● Data for this exercise:
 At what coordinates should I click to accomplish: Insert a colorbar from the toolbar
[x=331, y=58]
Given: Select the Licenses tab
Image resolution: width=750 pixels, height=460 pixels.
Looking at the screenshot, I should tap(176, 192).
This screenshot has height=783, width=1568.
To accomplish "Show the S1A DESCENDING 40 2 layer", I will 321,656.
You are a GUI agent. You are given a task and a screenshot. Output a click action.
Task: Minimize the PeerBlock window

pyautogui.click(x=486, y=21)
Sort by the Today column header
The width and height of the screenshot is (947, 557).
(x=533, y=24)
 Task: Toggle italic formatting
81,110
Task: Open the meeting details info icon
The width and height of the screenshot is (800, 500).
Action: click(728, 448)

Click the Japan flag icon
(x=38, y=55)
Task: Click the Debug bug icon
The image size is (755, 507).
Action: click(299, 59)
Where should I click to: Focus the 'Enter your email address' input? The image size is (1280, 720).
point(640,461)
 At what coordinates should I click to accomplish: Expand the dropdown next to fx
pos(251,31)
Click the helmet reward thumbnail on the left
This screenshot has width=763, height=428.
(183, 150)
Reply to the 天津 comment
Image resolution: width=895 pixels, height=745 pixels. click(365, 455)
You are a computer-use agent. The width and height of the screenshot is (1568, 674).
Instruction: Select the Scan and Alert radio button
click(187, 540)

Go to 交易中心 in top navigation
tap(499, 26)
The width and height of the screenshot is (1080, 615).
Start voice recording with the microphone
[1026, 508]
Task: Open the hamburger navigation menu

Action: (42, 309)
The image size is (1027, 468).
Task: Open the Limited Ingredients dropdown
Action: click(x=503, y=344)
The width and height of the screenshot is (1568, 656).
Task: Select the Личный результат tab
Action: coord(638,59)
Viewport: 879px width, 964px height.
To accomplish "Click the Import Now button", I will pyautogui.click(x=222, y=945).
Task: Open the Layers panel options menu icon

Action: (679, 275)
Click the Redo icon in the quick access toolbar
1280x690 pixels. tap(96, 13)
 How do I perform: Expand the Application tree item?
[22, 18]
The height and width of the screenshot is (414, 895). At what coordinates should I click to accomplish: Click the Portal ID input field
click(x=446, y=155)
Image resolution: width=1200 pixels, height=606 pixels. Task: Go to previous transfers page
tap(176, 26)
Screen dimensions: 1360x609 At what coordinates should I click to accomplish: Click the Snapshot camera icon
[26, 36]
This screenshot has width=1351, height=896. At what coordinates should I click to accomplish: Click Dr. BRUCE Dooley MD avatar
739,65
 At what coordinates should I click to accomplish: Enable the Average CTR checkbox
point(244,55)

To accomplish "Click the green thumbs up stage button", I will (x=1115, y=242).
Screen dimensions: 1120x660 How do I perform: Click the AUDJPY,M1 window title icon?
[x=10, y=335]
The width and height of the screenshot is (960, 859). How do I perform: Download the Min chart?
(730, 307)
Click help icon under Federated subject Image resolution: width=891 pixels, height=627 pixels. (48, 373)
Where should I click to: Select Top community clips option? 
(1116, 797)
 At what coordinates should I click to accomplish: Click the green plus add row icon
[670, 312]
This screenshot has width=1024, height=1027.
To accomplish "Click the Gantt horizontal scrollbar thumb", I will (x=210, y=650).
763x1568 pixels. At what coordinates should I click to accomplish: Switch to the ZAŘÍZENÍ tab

● Task details:
If a line in the records includes the string "agent", copy it.

● Solution:
You are a GUI agent. You are given a task and a screenshot. Output a click action.
You are a computer-use agent. The width and height of the screenshot is (1568, 674).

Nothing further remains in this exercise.